Enfin, M.  Henri Cordier, étudiant l'Invasion mongole et ses conséquences au Moyen Age, a rappelé avec quel effroi l'Europe Occidentale vit arriver sur elle des hordes sauvages sonnant le glas de la chrétienté. La reine Blanche apprit au roi Louis, son fils, l’invasion formidable des Tartares qui menaçaient le royaume d'une destruction générale, et le Roi encouragea la noblesse de France et ses sujets à repousser les barbares ou à mourir comme des confesseurs du Christ et des martyrs. Le sol gaulois, le sol français avait été foulé déjà par les Teutons, les Cimbres, les Vandales, les Goths, les Suèves, les Hérules et les Huns. Mais les Francs, dans une alliance commune, surent défendre le pays d'un tel fléau et sauver la civilisation en péril. Au dix-neuvième siècle, les mêmes dangers, les mêmes violences ont reparu. Au vingtième siècle, elles se sont aggravées, mais les Serbes et les autres peuples des Balkans, soulevés dans une légitime révolte, ont défendu et reconquis leur indépendance. Voici que les Allemands, descendants des Teutons et plus féroces que les hordes du cinquième siècle, se sont rués sur la France, sur l'Europe et les menaces d'une destruction absolue, d'un anéantissement implacable. Les peuples vraiment civilisés se sont levés et se sont unis, et à la barbarie nouvelle ils opposent une résistance qui ne faiblira pas.

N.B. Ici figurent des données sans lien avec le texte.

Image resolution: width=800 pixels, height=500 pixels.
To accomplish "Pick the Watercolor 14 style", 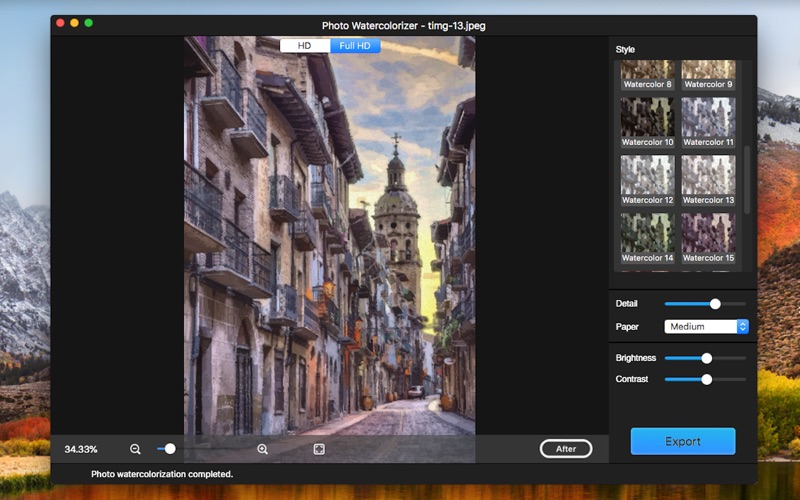I will (x=648, y=232).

Telle est la leçon qui ressort de la séance historique de l’Institut. La France, par une étroite union de tous ses enfants, par un sursaut admirable, par un élan sans pareil, a défié toutes les menaces et se sent très sûre de la victoire finale, car elle défend la cause du droit et de la liberté. Elle lutte pro aris et focis ; elle est et elle sait qu'elle est immortelle. Ces nobles démonstrations qui honorent l'Institut parlant et agissant en séance plénière, ont été renouvelées à chaque séance particulière des Académies suivant l'usage annuel. C'est ainsi que l'Académie des Inscriptions et Belles-Lettres, l'Académie des Beaux-Arts, l'Académie des Sciences morales et politiques, l'Académie des Sciences et l'Académie Française ont manifesté éloquemment et virilement leur mépris pour les excès et les actes abominables des Allemands qui ont sali et déshonoré la guerre. L'année académique de 1914 comptera dans les fastes de la France, parce que ses savants, ses artistes, ses écrivains, ses historiens, ses jurisconsultes, tous ceux qui honorent les lettres, les sciences et les arts n'ont eu qu'une voix et qu'un cœur pour dénoncer au monde entier des crimes qui resteront la honte éternelle de l'Allemagne.